Jack Smith’s column in the New York Daily News for June 10 focused on a story that would later play a significant role in DiMaggio’s streak, though Smith had no idea at the time and neither did anyone else. Tommy Henrich had come alive with the bat recently for the Yankees, and Smith explained that Henrich had been slumping badly prior to DiMaggio’s streak, not even playing against left-handed pitchers because his frustration was so great and his performance so slipshod. In a game with Detroit on May 21, Henrich had borrowed one of Joe DiMaggio’s bats, heavier than the model he usually swung, and got three hits, all to left or left center. Several Yankees, ribbing Henrich about his day at the plate, claimed that the bat swung him instead of he it.
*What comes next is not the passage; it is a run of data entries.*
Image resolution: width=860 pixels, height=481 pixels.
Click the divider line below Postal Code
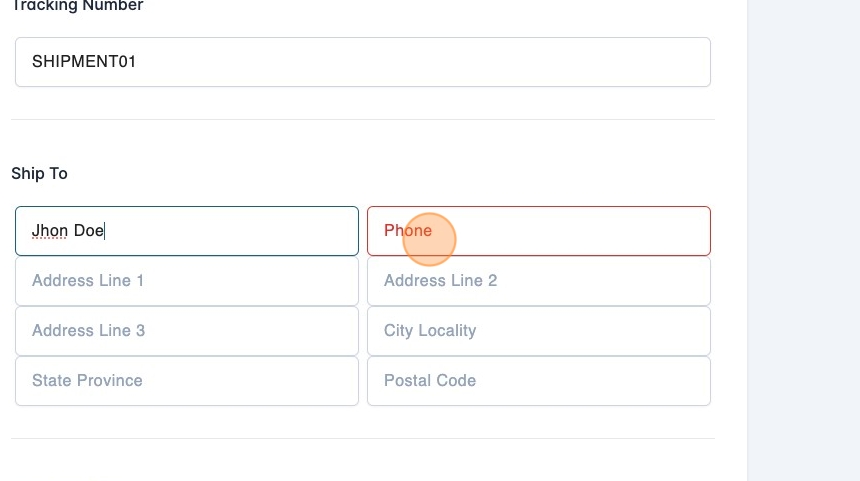pyautogui.click(x=362, y=438)
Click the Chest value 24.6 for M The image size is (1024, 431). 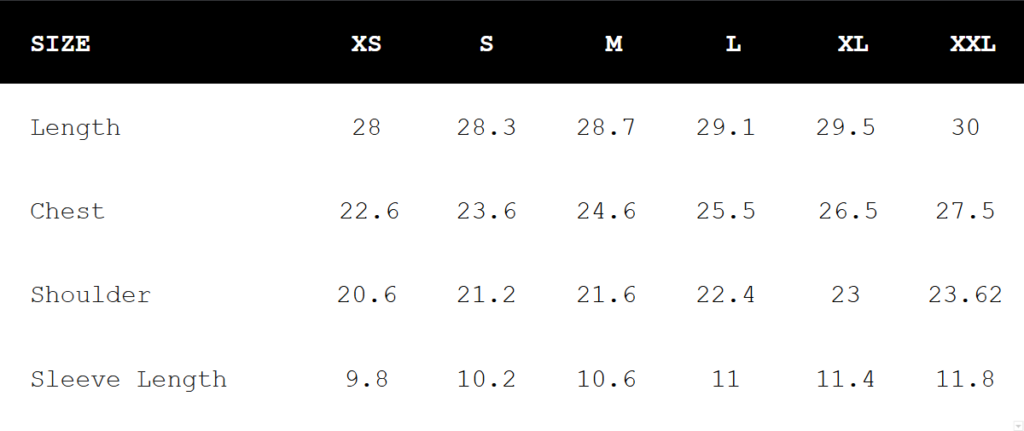[x=606, y=212]
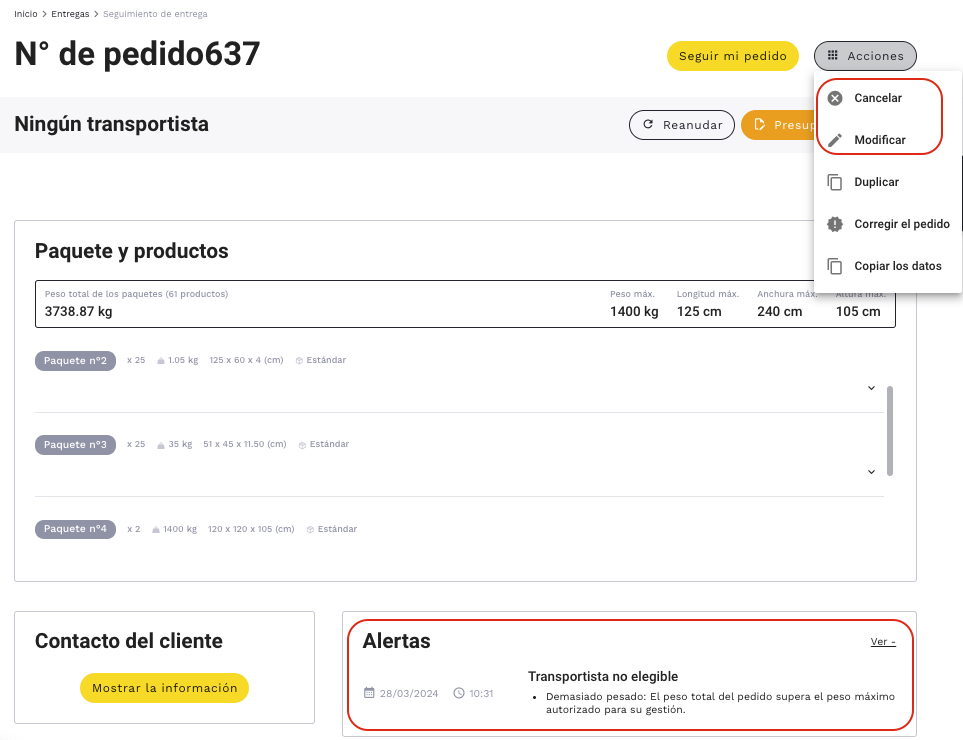Viewport: 963px width, 740px height.
Task: Click the packages list scrollbar
Action: pyautogui.click(x=890, y=430)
But Henrich told Smith he felt comfort
able with the DiMaggio model no matter how amusing his mates found his swing. He borrowed a few more from DiMaggio’s available stock and started honing and boning them. Soon he got his swing down pat, and since muscling up with the heavier bats he had hit seven home runs in 18 games. Smith’s column on Henrich swinging DiMaggio’s lumber would add color to the lore of the great streak 16 games from this one when a fan stole DiMaggio’s bat on the day he was after George Sisler’s modern-day record of 41 straight. One can guess what happened, but the details would fall into place on June 29.
The weekend did not defuse the tense situation in Los Angeles at the striking North American Aviation plant. On Monday, June 9, Roosevelt lowered the boom. True to his word, he sent in the troops, 2,500 strong, to force open the plant for business and production. With its bluff called, the renegade local capitulated and voted to return to work immediately, leaving all wage demands in limbo. Meanwhile another locally sanctioned CIO union walked off the job in a Cleveland Alcoa Aluminum plant for one day but quickly announced its intention to return when Roosevelt threatened to bring in the Army reserves for another “consultation.” The President meant business in more ways than one. Labor had twice tested the President’s new unlimited emergency powers and twice had buckled. In many ways and in many sectors, Roosevelt’s moves were less ideological than historical. Preparedness took precedence over negotiation in these critical months. The national leadership of the CIO shared most of Roosevelt’s sentiments. They began this very day to purge the feistier left wing of their organization.